Wrong-site surgeries are surgical procedures performed on the wrong patient or side. Designated as sentinel events by the Joint Commission on Accreditation of Healthcare Organizations (JC), they have been the second most commonly reported event from 1995 to 2005, involving 455 (12.8%) of 3548 events.20 With regard to spine surgery, wrong-level surgery is a particular subcategory of wrong-site surgery, defined as the correct procedure and site but incorrect level or portion of the operative field.21 A query from the American Board or Orthopedic Surgery’s database of spinal procedures between 1999 and 2010 calculated a rate of 0.041% for wrong-level surgery. This estimate falls into the range of wrong-level surgery rates, 0.09–4.5 per 10,000 surgeries (0.0009%–0.045%), determined by a systematic review.20 Additionally, most incorrect-level procedures are performed in the lumbar spine.22,23 While seemingly rare, the occurrence of wrong-level surgery in one’s career cannot be underestimated. In a survey of AANS members, Mody et al. found that 50% of responders performed at least one wrong-level surgery.24 In the medicolegal context, wrong-level surgery frequently results in litigation, with prior indemnities as high as $1.5 million.25

In 2004, the JC developed the Universal Protocol (UP) that highlighted preoperative verification, site marking, and surgical “time-out”; all accredited hospitals have since been required to implement the UP.24 For spine procedures, this includes stating and verifying the level, and side if applicable, intended to be operated upon. Vachhani and Klopfenstein found a statistically significant reduction of wrong-site surgery incidence after UP implementation; 93.3% of wrong-site cases were wrong-level spine surgeries.26 However, further analysis by Algie et al. determined that annual incidence of wrong-site surgery was already trending downward prior to UP implementation.27 Given confounding factors such as increased adoption of intraoperative imaging, the impact of UP is unclear.28 In a survey of neurological surgeons, Groff et al. found that only 40% of respondents believed that the UP had reduced wrong-level errors.29 Certain challenges of wrong-level surgeries cannot be overcome by the standardized, systems-based approach of the UP. Integration of both pre- and intraoperative imaging with the knowledge of the patient’s pathology while navigating spinal anatomy is a complex task that can only be accomplished by the spine surgeon. Patient-level characteristics from congenital variants to deformities of anatomy need to be appreciated and integrated into a patient-specific intraoperative plan.20,28 In some cases, an operative level may be mislabeled in the preoperative radiological examination, an error that may be carried forward to the time of the operation.

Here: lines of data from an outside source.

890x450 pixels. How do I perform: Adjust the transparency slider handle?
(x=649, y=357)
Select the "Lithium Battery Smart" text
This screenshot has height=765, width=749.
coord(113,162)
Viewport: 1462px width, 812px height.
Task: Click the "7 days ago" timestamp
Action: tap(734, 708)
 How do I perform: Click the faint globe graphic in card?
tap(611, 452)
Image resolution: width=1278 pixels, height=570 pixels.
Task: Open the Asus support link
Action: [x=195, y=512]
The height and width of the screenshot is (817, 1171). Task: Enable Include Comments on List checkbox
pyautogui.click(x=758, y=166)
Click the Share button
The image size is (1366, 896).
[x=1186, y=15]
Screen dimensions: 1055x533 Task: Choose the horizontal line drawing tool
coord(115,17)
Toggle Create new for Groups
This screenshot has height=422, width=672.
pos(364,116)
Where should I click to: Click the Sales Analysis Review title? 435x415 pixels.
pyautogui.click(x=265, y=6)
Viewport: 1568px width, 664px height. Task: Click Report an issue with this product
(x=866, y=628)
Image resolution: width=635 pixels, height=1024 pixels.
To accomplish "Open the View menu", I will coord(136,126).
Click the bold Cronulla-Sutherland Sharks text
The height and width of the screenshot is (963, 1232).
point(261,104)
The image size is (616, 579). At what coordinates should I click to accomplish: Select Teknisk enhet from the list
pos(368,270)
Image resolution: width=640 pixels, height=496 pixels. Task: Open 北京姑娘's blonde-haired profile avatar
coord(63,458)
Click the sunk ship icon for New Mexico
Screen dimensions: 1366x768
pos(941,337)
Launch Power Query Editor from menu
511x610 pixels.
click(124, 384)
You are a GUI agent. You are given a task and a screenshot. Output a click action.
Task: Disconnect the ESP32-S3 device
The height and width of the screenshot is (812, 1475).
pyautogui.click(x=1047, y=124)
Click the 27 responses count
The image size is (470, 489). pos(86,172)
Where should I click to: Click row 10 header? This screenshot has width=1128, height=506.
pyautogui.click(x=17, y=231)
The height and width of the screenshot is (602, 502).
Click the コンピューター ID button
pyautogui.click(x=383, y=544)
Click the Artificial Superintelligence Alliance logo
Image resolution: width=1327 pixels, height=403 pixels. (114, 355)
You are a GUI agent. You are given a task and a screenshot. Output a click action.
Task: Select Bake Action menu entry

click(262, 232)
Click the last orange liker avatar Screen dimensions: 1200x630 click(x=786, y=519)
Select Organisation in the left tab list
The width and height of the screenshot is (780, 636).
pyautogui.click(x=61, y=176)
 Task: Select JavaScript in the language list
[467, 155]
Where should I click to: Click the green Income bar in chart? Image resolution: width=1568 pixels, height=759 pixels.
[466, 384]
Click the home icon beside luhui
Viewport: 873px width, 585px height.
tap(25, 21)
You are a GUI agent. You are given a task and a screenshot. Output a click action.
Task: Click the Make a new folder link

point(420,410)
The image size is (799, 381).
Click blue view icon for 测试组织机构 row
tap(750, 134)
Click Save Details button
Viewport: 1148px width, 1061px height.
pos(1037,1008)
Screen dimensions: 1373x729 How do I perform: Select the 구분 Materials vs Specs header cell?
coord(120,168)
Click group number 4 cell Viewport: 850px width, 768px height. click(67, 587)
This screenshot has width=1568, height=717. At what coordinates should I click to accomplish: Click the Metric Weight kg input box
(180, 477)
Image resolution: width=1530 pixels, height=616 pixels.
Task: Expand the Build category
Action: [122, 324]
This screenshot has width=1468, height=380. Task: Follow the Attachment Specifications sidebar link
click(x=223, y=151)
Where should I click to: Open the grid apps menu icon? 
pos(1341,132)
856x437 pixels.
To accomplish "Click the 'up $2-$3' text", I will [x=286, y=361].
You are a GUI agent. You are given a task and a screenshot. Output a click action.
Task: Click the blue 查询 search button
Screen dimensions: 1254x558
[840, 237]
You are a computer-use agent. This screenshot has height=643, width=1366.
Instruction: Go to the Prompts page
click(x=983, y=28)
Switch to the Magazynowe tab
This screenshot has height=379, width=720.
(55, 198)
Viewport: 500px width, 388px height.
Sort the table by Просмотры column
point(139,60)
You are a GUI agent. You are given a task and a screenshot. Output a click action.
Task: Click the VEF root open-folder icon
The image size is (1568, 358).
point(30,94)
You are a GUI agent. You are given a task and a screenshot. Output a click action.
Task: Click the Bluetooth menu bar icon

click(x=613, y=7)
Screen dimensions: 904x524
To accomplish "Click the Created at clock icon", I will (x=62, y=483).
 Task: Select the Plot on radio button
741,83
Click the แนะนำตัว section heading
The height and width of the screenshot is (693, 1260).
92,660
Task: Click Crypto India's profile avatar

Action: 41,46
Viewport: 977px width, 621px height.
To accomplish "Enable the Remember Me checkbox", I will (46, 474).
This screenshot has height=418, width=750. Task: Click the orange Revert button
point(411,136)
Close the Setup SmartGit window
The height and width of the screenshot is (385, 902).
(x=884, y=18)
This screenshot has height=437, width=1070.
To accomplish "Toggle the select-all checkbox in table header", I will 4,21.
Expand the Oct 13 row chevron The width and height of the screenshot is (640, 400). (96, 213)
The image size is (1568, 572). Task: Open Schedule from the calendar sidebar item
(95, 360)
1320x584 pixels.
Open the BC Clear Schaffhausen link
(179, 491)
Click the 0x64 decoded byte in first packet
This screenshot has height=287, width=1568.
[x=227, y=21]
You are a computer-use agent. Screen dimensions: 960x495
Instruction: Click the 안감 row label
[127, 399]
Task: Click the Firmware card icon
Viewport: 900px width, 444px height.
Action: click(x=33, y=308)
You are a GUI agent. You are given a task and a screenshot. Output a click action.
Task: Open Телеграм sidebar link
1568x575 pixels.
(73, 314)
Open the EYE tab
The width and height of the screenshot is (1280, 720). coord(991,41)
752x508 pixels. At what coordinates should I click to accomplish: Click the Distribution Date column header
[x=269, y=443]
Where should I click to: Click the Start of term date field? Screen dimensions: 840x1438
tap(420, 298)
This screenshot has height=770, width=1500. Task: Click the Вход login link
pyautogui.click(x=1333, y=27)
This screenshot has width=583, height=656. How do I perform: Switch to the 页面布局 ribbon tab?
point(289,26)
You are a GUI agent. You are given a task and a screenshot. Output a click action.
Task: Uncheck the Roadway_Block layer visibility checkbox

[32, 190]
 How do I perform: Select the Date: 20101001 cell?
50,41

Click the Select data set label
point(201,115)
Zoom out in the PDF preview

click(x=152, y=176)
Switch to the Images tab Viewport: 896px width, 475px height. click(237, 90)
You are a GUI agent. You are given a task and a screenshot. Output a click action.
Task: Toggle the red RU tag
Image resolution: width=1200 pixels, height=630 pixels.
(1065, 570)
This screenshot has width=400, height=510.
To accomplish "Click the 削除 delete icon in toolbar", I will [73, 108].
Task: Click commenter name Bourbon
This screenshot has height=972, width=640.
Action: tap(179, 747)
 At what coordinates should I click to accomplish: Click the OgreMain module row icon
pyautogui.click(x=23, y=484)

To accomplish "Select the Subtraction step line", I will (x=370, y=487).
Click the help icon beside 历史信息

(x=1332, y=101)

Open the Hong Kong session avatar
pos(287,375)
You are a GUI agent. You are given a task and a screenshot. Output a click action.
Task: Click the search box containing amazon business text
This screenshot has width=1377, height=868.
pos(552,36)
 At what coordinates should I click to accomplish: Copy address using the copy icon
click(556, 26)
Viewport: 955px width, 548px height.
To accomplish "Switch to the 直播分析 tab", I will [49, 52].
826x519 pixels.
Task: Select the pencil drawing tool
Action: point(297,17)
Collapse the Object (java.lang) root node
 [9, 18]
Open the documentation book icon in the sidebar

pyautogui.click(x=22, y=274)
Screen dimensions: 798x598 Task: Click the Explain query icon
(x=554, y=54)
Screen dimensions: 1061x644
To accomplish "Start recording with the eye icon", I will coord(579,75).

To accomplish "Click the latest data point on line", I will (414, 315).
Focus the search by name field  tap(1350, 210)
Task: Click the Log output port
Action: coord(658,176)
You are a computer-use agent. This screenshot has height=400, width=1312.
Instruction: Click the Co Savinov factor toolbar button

Intraoperative imaging is a major key to determining the correct spinal level.20,25,30 Site marking alone has proven to be insufficient. Nassr et al. determined needle localization during anterior cervical surgery incorrectly marked the spinal level at a 17% rate.31 With newer techniques and technologies, various localization modalities have been developed that utilize fluoroscopy or plain radiography in conjunction with fiducial marking of an anatomical landmark.32–34 Still, the continued prevalence of wrong-level surgery underscores its limitations. While intraoperative imaging has mostly become common practice, its use is not universal among providers.24,29 Only 80% of respondents strictly follow guidelines for intraoperative radiography.29 Furthermore, intraoperative imaging is no panacea to wrong-level prevention. Miscounting or misinterpretation of spinal anatomy and patient obesity or operating room limitations leading to poor radiograph quality are all potential factors that negate the usefulness of imaging.25 In addition, there is also notable heterogeneity in the specific imaging methods and other preventative measures adopted.24,29 From the perspective of litigation, utilization of intraoperative imaging does not prevent liability. Fager reveals that in 16 malpractice cases of wrong-level surgery, all had intraoperative imaging performed.35 Goodkin and Laska demonstrate no obvious association between its use and the jury’s verdict.25 Thus, as with any informed consent process, direct and clear communication with the patient about the potential risks of spine surgery remains crucial.

Cauda Equina Syndrome

Cauda equina syndrome (CES) is a neurosurgical emergency characterized by severe compression of the cauda equina nerve roots in the central canal by a herniated disc, tumor, hematoma, abscess, or fractured bone fragments leading to paraparesis, saddle anesthesia, and bowel and bladder incontinence. There is strong evidence supporting the need for prompt diagnosis and surgical intervention in cases of CES, with delayed treatment associated with permanent motor deficits and loss of bowel and bladder function. With failures to diagnose and treat among the most commonly cited reasons for malpractice cases, particularly in spine surgery, CES is an important condition to consider due to significant medicolegal consequences.9,11,12 CES is an absolute indication for surgical emergency of the lumbar spine given the potential for permanent neurological damage affecting normal bladder, bowel, and sexual function.36,37 Reflecting the serious impact on patient well-being and quality of life, malpractice for CES can be very costly. Studies from the United Kingdom (UK) report average payments of £177,331–£336,000 ($292,596–$554,400 US) per case at 2003 prices. A review of CES cases in the US between 1983 and 2010 revealed a mean award of $1.57 million.38,39 Thus, from the perspectives of patient care and litigation, recognition and appreciation of CES are necessary for appropriate management.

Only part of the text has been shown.